##### Extract to read

A Prescription to End Homelessness
By Joshua Bamberger, MD, MPH
Last week my world slowed down enough so I could escape for a leisurely walk in the green hills of Berkeley, California. As is my habit, I listened to one of my favorite podcasts called Radiolab. In this episode, the hosts discussed a fundamental topic: the value of human life. They told the story of a group of doctors who decided that they would protest the $30,000 price tag expected for the cost of a new anti-cancer medicine, and refuse to prescribe the medicine unless the pharmaceutical company lowered the price.
Why were these doctors protesting? To reduce the cost of a medication that, on average, would extend the lives of their patients with colon cancer a whopping 42 days. Wow, I thought, these must be some incredible humans if they are worth almost $1000 a day. Then again, if I were looking death in the face and could postpone it for 42 days, would I spend that kind of money? I suppose I would. What else would I be saving it for?
For the past twenty-five years, I have provided primary care to homeless adults in San Francisco. I have done my best to provide the highest quality of medical care for my patients. I try and am expected to achieve the performance metrics equal to any other primary care provider in the country, most of whom are serving a population with considerably more financial means and many fewer concurrent illnesses of substance abuse, daily trauma and mental illness.
Unfortunately, for my patients who remain on the streets and in shelters, I have failed. Local and national data tell us that homeless adults with mental illness die on average twenty-five years younger than the general population. No new medication, no diet, no complementary therapy has been shown to change that predicted outcome. Only one thing has been shown to bend that mortality curve: housing.
While pharmaceutical companies such as Genentech and Vertex spend billions of venture capital dollars to come up with new chemicals to sell to the medical system, my patients will rarely be able to benefit from what medical care has to offer without something that is much more low tech and much more fundamental, something that every animal on earth understands the value of: a safe place to rest. In a study that my colleagues and I at the San Francisco Department of Health conducted, we followed a cohort of homeless adults with AIDS, we found that the health department’s supportive housing program extended life an average of 36 months per person, with only two out of forty-four housed subjects dying in the five years of the study.

##########

§ Aim of the task
Copy the whole text about ending homelessness word for word.

##### Raw data

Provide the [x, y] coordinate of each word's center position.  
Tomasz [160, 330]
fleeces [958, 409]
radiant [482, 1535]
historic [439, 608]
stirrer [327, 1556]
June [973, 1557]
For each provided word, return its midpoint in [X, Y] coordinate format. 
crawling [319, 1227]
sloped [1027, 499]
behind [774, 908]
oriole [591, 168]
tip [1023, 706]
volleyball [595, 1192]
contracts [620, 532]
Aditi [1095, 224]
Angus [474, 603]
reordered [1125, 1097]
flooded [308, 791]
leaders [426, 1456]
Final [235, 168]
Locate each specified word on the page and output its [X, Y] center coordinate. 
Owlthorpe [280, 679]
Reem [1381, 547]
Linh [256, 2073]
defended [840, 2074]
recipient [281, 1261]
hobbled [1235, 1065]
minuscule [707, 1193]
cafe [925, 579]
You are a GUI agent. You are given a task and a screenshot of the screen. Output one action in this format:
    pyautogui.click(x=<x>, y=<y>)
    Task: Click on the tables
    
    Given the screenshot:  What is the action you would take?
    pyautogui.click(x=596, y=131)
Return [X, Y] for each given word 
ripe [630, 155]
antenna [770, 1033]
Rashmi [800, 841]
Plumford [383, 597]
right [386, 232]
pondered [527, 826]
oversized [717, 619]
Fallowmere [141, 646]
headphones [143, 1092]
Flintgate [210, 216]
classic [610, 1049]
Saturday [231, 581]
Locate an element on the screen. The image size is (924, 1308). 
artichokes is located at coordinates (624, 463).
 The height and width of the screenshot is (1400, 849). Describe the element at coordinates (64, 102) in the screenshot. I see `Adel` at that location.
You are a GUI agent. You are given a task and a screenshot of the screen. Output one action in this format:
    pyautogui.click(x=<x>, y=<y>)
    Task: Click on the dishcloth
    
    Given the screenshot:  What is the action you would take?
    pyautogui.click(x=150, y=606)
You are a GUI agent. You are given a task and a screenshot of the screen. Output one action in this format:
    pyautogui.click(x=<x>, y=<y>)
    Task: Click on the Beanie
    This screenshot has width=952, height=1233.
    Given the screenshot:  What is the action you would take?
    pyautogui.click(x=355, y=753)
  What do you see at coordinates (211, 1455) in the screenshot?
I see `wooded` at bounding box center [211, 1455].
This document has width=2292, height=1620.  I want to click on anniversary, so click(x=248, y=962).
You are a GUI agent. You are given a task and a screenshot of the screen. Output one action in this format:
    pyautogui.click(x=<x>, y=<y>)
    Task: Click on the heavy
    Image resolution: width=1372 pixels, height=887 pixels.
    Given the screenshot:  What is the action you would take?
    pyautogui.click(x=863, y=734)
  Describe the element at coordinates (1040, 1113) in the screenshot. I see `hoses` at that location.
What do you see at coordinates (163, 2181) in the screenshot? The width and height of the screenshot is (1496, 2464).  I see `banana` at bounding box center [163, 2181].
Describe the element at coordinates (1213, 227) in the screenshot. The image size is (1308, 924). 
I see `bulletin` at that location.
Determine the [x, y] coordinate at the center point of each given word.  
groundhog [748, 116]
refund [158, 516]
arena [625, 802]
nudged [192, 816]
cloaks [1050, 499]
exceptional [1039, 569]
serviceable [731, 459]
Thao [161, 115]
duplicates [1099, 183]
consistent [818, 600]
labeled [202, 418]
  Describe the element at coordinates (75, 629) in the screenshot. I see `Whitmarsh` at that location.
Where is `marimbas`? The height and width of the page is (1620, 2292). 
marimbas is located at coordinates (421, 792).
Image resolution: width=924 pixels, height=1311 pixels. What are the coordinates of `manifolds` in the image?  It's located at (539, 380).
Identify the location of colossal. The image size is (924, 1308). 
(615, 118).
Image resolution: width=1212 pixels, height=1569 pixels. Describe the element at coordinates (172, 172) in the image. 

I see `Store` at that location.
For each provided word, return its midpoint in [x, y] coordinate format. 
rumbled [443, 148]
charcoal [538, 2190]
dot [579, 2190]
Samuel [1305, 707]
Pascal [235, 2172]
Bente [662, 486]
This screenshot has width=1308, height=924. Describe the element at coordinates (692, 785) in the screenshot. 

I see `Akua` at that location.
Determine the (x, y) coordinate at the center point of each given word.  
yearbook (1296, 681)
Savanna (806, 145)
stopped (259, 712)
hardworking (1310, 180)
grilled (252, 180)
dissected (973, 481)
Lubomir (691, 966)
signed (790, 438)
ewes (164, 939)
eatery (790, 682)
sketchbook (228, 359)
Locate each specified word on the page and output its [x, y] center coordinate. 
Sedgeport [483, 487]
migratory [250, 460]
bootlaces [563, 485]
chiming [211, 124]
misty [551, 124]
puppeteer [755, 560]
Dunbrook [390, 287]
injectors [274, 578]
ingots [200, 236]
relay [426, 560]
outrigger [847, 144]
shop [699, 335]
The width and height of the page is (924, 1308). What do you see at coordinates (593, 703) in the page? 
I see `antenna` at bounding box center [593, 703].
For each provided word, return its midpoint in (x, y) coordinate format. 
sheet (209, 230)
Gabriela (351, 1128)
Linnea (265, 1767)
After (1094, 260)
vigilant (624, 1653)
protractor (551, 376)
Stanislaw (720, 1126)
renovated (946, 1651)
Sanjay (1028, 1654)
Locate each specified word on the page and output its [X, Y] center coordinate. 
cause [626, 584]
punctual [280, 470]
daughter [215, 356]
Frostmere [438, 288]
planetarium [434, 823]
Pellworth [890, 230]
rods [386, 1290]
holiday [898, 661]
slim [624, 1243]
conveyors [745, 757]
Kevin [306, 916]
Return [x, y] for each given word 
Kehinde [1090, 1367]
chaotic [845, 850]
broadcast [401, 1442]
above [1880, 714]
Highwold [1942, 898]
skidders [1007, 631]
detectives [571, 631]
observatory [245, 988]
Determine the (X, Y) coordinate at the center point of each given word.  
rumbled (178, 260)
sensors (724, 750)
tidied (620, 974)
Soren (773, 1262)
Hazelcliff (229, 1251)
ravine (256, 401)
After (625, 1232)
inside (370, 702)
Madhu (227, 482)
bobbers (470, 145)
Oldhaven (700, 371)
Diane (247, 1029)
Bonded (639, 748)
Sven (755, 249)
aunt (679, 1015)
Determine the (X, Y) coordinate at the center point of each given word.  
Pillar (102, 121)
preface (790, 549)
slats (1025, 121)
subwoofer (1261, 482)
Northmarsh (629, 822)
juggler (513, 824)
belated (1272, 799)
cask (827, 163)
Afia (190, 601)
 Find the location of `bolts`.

##########

§ Result
A Prescription to End Homelessness
By Joshua Bamberger, MD, MPH
Last week my world slowed down enough so I could escape for a leisurely walk in the green hills of Berkeley, California. As is my habit, I listened to one of my favorite podcasts called Radiolab. In this episode, the hosts discussed a fundamental topic: the value of human life. They told the story of a group of doctors who decided that they would protest the $30,000 price tag expected for the cost of a new anti-cancer medicine, and refuse to prescribe the medicine unless the pharmaceutical company lowered the price.
Why were these doctors protesting? To reduce the cost of a medication that, on average, would extend the lives of their patients with colon cancer a whopping 42 days. Wow, I thought, these must be some incredible humans if they are worth almost $1000 a day. Then again, if I were looking death in the face and could postpone it for 42 days, would I spend that kind of money? I suppose I would. What else would I be saving it for?
For the past twenty-five years, I have provided primary care to homeless adults in San Francisco. I have done my best to provide the highest quality of medical care for my patients. I try and am expected to achieve the performance metrics equal to any other primary care provider in the country, most of whom are serving a population with considerably more financial means and many fewer concurrent illnesses of substance abuse, daily trauma and mental illness.
Unfortunately, for my patients who remain on the streets and in shelters, I have failed. Local and national data tell us that homeless adults with mental illness die on average twenty-five years younger than the general population. No new medication, no diet, no complementary therapy has been shown to change that predicted outcome. Only one thing has been shown to bend that mortality curve: housing.
While pharmaceutical companies such as Genentech and Vertex spend billions of venture capital dollars to come up with new chemicals to sell to the medical system, my patients will rarely be able to benefit from what medical care has to offer without something that is much more low tech and much more fundamental, something that every animal on earth understands the value of: a safe place to rest. In a study that my colleagues and I at the San Francisco Department of Health conducted, we followed a cohort of homeless adults with AIDS, we found that the health department’s supportive housing program extended life an average of 36 months per person, with only two out of forty-four housed subjects dying in the five years of the study.